The LP begins with the deliberately overblown, multi-layered studio crescendo of short instrumental "1985": the title's nod to the past, to the earliest days of Carcass, is emphasised all the more when its yowls and peals subside to be usurped by the blunt, brutal and decidedly unsophisticated "Thrashers Abbatoir". On the one hand, "Abbatoir" is Jeff Walker's evisceration of hipsters (while we are acutely conscious that it has become somewhat hipster-ish to be anti-hipster, Carcass are so obviously not hip that we are entitled to take them, at least, at face value), in which he manages to coin an attractive new word, "poserslaught". On the other hand, it represents something more fundamental: this song - part-grind, part-rock, part-thrash - originally saw daylight as a demo by the original combo back in, yes, 1985, and the band are knowingly drawing a line from those humbler beginnings, reminding us that they *evolved* to the mighty sound which they now have: they never turned "commercial" overnight.
After that refreshing blast from the past, the album moves - to these ears - a little diffidently at first. "Cadaver Pouch Delivery System", "A Congealed Clot Of Blood" and "The Master Butcher's Apron" are suitably substantial barrages of DM, the latter abounding in Bolt Thrower-style infantry mosh, but lack a little in pace, and indeed in the tunes department (not ideal for a band said to have launched "melodic death metal" back in the day). However, the five tracks that follow are a true twenty-minute treat, as the boys hit a stunning run of form, putting ne'er a foot (pedal) wrong.
The fun starts with "Noncompliance To ASTM F899-12 Standard". From its opening bars, "Noncompliance" is calculatingly redolent of "Heartwork" (the song), and like that song, it soon opens into a butterfly of melodious metal. The lyrics lament - not without humour - the parade of rubbish bands who have desecrated the musical template that Carcass once furnished them with. Walker pulls no punches: "Artistically moribund / soulless ghosts of the underground", he mocks. It's a 'notebooks out, plagiarists!' moment, as he excoriates the pretenders' "musical spent blunt force trauma".

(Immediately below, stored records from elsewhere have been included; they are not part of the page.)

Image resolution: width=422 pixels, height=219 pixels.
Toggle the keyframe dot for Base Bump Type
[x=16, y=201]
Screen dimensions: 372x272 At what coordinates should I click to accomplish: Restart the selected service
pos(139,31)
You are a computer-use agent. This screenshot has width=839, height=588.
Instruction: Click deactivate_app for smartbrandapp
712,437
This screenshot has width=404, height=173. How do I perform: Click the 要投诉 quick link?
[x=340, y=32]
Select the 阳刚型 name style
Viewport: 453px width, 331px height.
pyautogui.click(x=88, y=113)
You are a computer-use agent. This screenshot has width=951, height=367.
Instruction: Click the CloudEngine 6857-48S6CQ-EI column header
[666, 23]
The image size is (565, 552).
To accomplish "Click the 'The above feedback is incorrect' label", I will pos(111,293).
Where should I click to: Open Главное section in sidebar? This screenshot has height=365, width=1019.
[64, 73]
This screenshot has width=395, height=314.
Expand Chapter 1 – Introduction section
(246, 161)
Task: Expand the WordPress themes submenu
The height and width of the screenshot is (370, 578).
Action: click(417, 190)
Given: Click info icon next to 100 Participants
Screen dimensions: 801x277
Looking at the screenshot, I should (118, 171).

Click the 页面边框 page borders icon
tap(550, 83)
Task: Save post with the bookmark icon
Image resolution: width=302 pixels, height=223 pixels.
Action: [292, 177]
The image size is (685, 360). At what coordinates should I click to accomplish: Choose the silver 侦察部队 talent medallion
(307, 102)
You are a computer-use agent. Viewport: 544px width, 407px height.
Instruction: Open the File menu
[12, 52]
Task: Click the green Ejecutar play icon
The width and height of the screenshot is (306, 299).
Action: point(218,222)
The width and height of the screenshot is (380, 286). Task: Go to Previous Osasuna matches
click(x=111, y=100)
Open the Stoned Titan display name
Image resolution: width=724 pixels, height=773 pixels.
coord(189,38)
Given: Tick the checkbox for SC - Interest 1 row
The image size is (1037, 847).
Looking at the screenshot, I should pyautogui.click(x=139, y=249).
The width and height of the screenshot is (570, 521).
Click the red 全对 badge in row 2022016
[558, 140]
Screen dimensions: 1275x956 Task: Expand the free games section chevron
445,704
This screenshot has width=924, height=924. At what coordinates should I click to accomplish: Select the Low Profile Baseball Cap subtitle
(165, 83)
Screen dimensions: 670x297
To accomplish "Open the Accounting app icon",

Next come perhaps the most enjoyable ditties of all, the all-out rockin' NWOBHM-ics of "The Granulated Dark Satanic Mills" and "Unfit For Human Consumption". Both numbers boast absurdly addictive, killer riffs (the verse hook on "Granulated" makes us want to punch the air until our shoulders ache), and the latter is crammed with lyrical in-jokes into the bargain. In fact, the way Walker relishes singing lines like "Corrosive carcass, rotten and obscene / after all, you are what you eat" may elevate it to being their Unofficial Theme. These songs are not-so-distant cousins of "Swansong" era Carcass, of tunes like "Wake Up And Smell The Carcass" off-cut "Emotional Flatline", but they're executed with a confidence and panache that was largely lacking back then. By now, Bill Steer is also furnishing some frankly towering guitar solos, and while two decades ago we'd have thrown a record out of the window even for having a solo on it, when an album is this entertaining we can even start to love them in small enough doses.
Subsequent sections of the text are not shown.